Rabbi Schneider - Things Can Get Better
The God, beloved, that you and I serve, the one that has called us by His own grace through Messiah Yeshua, He is the God of hope. People need hope today. They're lost. They're confused. I mean, people don't know which way to turn. I was just talking to a relative of mine who teaches a high school. And he came home from school one day and he was so discouraged because the kids had become so apathetic. Like they're blank. They have like zero desire to learn. Maybe "zero" is too strong of a word. But like little desire to learn. They sit there completely uninterested, unambitious, no initiative. They don't have a passion for living. They don't have a goal in life.
And I think that coming out of COVID, which is behind us now, I think, but I think it broke a lot of people down and it just confused people, and so many things shifted and changed in society. I think it accelerated hopelessness in people. People just became... they don't know which way is up and which way is down. They don't know which way is left in which way is right. They don't know if they're a boy or a girl. They don't know right from wrong. There's all this division, all this hatred. People are struggling and they need hope. But you know what? The one that's called us is a God of hope. Our hope is in Him.

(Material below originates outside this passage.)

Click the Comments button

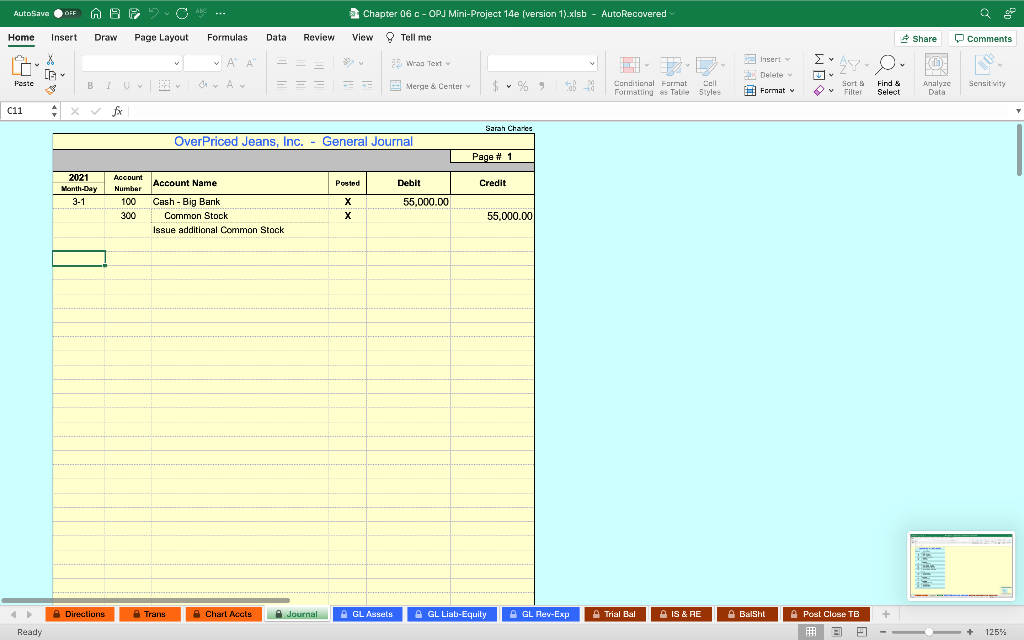tap(982, 37)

And so, Paul starts out this biblical benediction. "Now may the God of hope..." So we have hope, right? We've got hope that the Lord is presently working in our life today. He is. Even if you're going through a hard time, it's not wasted. God is always working in the lives of His beloved ones. Remember Job? Job was called the most righteous man in all the East. I mean, the suffering and the struggle, the sickness and the death and the misery and the loss of possessions that Job experienced, it wasn't because he was such a terrible sinner. The contrary. The book of Job opens up by calling Joe the most righteous man in all the East.
Now the suffering came upon him because God was going to do something for him as a result of going through the suffering. So the end of Job's struggle, at the very end of the book of Job after he had been going through such tremendous, horrendous pain and difficulty, Job got threw down and he said this: "Father God, before I had heard about you, I knew you and my mind. But now, he said, that I've been through all this with you," he said, "Now, I know you".
What's the point? The hope that we have is regardless of whether we're going through a season in life where we're feeling refreshed and blessed or whether we're going through a season in life where we're discouraged because things are being... we're challenged with relationships, or loved ones, or our work, or whatever it might be, regardless of whether you're going through a season or you're enjoying life, or whether you're going through a season where life is difficult, the hope that we have is that the God of hope is working in our lives in all ways and at all times.
And the promise is that God causes - what? All things to work together for good. Everything that you and I go through, God is good a cause and is causing to work together for good. Doesn't it give you hope? The opposite of purposelessness is hope. We have hope. God's doing something good. We can rejoice by an act of our will because we know that our God is a good God, that He loves us, that He's doing something good right now. And beloved, because we know things are gonna get better.